Matthew Kibler’s pension has become a liability for him.
The retired City of Pontiac employee recently received a letter stating that he owes more than $5,000 to Pontiac’s largest pension fund.
The letter said Kibler, 63, has been overpaid by $85.10 per month using an incorrect formula since he retired from the city five years ago, in January 2008. The retirement office has now made Kibler’s final benefit calculation and determined he was overpaid.
Kibler worked for the city maintaining its cemeteries.
“Once I became disabled and couldn’t work, he had to take two jobs,” said his wife, Catherine, 69.
The miscalculation will cost the Kiblers hundreds of dollars a month for the retirement office’s mistake, she said.

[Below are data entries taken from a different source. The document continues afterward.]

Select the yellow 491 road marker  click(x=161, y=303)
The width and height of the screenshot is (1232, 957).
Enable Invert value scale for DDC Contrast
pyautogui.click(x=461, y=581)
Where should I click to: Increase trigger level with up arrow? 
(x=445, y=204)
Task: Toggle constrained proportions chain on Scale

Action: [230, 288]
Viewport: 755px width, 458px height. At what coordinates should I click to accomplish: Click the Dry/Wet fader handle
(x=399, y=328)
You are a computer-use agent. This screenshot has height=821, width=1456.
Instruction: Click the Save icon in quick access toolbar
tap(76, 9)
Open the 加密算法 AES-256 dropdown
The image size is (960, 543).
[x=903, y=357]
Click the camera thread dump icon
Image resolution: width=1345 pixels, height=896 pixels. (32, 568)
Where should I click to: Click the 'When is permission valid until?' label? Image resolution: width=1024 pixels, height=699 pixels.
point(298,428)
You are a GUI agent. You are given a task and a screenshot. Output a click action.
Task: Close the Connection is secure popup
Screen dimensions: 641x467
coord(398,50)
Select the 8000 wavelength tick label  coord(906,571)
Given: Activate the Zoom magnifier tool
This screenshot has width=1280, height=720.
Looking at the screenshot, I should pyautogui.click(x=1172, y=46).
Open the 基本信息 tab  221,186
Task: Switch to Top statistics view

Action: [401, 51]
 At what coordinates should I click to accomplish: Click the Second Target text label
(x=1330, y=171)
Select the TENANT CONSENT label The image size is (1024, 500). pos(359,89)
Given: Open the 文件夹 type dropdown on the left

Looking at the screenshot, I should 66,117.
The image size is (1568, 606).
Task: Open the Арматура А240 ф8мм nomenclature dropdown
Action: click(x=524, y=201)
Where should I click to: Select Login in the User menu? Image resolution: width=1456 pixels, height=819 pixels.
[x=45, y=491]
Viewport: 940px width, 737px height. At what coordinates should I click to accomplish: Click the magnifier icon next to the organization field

“That’s ridiculous to take five years (to calculate the benefit amount). We could very well lose our house.”
The Kiblers have been given the choice of paying either $212.77 per month for 24 months or $106.38 per month for 48 months out of Matthew’s pension check, which will also be reduced by $85.10, Catherine said.
Her husband said: “It’s like they broke my legs and told me to jump.”
The Kiblers said they’re going to a legal aid office for help, and, if needed, will find an attorney who specializes in retirement issues.
The Pontiac General Employees Retirement System has about $435 million in assets as of Jan. 16, is approximately 153.5 percent funded and serves about 1,100 retirees.
Pension board chairman and former Pontiac City Councilman Charlie Harrison III did not return a call for comment.
City of Pontiac Retired Employees Association President Claudia Filler said: “It’s an outrage it went on that long and amounted to that much.” Filler retired from the city as director of the Department of Public Works.
City Finance Director John Naglick, who serves as secretary of the pension board, said the retirement office falling behind on benefit calculations makes an argument for moving to third-party administration of the pension fund.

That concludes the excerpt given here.